Reproduce every line of the records below, requests included, and increase each coordinate value in the answers by 87. Leave all numbers in the requests unchanged.

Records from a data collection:
•••••

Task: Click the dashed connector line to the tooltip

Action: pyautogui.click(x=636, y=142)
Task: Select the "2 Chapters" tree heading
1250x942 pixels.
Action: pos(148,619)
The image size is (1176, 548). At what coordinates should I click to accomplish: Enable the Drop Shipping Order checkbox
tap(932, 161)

•••••

*Solution to the exercise:*
Task: Click the dashed connector line to the tooltip

Action: pyautogui.click(x=723, y=229)
Task: Select the "2 Chapters" tree heading
1250x942 pixels.
Action: pos(235,706)
The image size is (1176, 548). At what coordinates should I click to accomplish: Enable the Drop Shipping Order checkbox
tap(1019, 248)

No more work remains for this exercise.